▶ What this task involves
The answer must be the lines from the one that holds "Given: Click the" through the final line of the data, copied exactly, with no pictures.
[Opening Exercise inputs section]
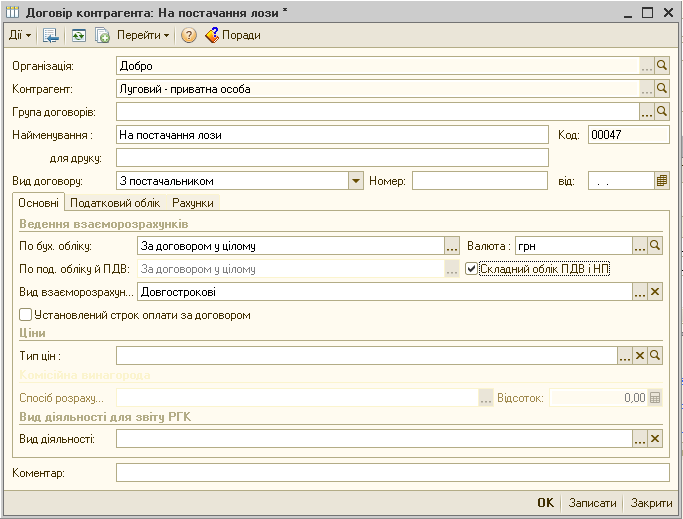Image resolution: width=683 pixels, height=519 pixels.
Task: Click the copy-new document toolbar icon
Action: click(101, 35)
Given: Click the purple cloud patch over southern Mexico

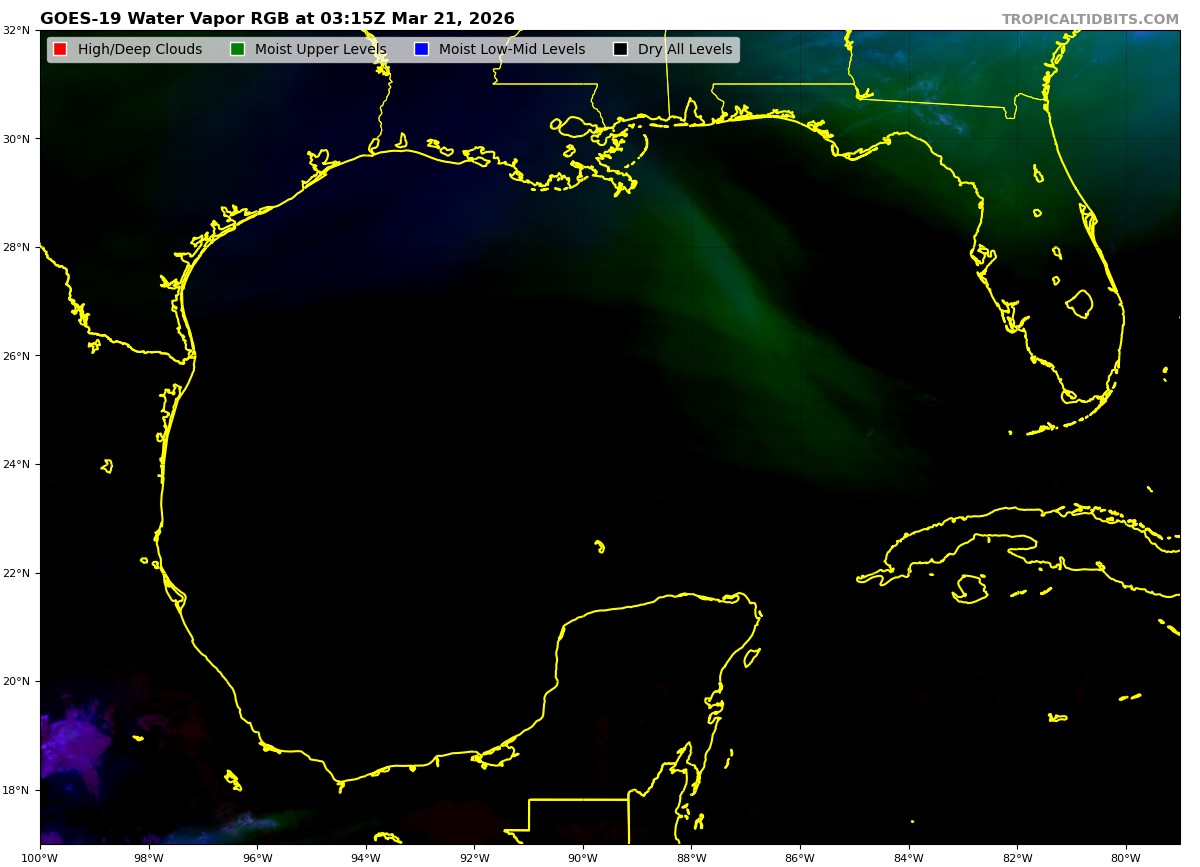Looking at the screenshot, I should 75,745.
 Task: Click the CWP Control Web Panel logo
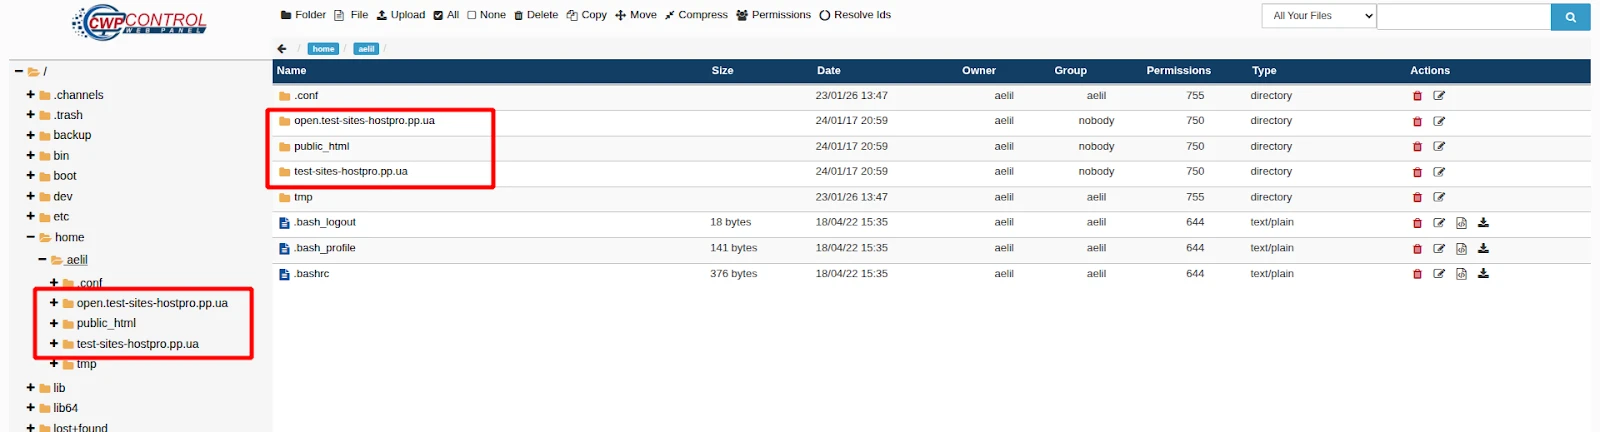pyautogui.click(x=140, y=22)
[Closing Exercise inputs section]
▶ Answer to the exercise
Given: Click the purple cloud patch over southern Mexico

Looking at the screenshot, I should 75,745.
 Task: Click the CWP Control Web Panel logo
pyautogui.click(x=140, y=22)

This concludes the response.